I'm leaning strongly against base64. There are just too many characters
that can be easily confused. Base32 would be nearly as dense (5 bits
instead of 6, per char) and would allow many tough characters to be left
out. A simple conversion chart for base32 chars could take up just one
line at the bottom of the page. The conversion to base32 and back would
be very easy. Selecting the unambiguous 32 characters to use as the
symbol set would require some care. Maybe some testing to find out which
symbols the OCR programs get wrong most often.
> ...this wouldn't be the first time this sort of thing were done.

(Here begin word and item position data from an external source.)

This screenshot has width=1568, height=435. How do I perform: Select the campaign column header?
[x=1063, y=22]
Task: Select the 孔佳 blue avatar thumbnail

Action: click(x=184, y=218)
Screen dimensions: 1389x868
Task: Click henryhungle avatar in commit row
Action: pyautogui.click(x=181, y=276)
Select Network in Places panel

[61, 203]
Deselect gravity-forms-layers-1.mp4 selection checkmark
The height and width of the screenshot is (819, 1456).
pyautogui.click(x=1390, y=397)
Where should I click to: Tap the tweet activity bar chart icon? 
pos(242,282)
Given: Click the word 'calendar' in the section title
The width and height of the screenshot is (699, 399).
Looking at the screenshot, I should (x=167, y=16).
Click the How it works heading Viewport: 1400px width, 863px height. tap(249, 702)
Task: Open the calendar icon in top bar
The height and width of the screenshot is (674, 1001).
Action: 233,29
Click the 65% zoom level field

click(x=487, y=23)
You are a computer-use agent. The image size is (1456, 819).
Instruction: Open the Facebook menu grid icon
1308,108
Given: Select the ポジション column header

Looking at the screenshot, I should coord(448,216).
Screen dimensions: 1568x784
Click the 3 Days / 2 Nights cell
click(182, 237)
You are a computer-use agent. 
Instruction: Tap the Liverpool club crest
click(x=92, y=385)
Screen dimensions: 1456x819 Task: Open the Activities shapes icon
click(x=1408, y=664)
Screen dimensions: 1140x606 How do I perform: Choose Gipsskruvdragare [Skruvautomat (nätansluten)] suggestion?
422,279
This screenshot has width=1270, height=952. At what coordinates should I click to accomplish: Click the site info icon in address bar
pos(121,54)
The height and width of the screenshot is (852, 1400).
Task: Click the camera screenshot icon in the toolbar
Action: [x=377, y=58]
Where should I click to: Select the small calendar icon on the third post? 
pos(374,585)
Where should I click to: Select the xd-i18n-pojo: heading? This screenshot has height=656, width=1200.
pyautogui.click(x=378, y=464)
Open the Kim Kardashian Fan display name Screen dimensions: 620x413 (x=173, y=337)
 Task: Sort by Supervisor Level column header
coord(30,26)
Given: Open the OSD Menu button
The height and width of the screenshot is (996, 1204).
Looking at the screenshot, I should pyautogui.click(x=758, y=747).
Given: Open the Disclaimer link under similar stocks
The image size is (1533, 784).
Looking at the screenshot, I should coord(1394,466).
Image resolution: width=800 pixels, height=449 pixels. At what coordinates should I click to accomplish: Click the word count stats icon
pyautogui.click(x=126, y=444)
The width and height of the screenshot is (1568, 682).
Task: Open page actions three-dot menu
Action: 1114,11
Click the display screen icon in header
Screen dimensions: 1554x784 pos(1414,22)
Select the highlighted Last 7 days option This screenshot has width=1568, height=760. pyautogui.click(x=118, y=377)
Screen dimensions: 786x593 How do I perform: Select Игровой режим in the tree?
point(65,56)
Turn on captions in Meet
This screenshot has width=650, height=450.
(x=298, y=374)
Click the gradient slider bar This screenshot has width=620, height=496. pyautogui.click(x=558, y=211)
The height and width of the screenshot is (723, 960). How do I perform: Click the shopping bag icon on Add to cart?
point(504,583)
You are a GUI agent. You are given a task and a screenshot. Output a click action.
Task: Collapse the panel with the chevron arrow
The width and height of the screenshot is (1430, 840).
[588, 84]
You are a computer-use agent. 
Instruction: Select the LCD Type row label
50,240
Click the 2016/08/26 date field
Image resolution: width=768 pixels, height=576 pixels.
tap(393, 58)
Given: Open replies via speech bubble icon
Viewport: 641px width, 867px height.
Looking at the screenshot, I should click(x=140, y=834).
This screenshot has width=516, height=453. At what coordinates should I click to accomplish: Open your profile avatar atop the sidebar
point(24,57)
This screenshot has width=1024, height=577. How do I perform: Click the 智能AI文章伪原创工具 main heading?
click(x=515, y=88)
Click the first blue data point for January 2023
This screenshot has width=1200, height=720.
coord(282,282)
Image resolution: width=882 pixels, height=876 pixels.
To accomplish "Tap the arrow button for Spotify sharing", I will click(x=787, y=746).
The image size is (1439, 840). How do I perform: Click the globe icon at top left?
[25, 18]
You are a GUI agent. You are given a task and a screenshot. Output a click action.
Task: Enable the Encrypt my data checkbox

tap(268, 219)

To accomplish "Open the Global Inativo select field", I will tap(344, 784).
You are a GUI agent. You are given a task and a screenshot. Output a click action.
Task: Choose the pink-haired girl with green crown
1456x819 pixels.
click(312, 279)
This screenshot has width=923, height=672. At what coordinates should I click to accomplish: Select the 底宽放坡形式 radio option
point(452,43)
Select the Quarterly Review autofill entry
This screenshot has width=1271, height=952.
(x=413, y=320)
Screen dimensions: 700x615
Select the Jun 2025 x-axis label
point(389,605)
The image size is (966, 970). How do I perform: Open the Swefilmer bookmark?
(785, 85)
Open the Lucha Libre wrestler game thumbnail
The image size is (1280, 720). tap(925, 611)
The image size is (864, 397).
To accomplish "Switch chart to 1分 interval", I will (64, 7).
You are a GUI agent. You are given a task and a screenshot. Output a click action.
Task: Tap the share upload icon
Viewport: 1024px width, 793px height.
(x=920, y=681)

The only thing I've found similar is the Centinel Data Archiving Project.
http://www.cedarcreek.umn.edu/tools/t1003.html
The pdf file is a much clearer explanation than the other two.
Centinel seems to be just an error detecting code at the beginning of
each line. This might be good enough, but I'm starting to think that
some error correction would be highly desirable. Even a little error
correction could be a huge advantage over just error detection.
> For some reason the first example that jumps to mind is 8-to-10 coding
> as used in Serial ATA. I'm no electrical engineer, but by some
> intuition the encoding of an 8-bit word into an exactly equivalent
> 10-bit word with superior signal characteristics makes sense to me.
I think most error correction codes mix the code bits with the data
bits. I'd like to keep the data in separate blocks to make it easy for
humans to separate and decode it. Unfortunately separating the error
correction bits probably makes the code less robust. If we want to
intermix the error correction code maybe we could include a note at the
bottom that says "the third,sixth,ninth,etc columns and rows are error
correction data". We also don't need the feature of hard drives and
some signaling methods that make sure there are a good mixture of ones
and zeros in order to keep the signal oscillating. We can have all zeros
or all ones on paper if we want, with no signal detection problems.
I was thinking about just using a normal typewriter size font. But then
I realized that if we use a font half the size, it would not only
improve data density, but we could include extra error correction. A
small font with more error correction would probably be more reliable
than a large font with less error correction.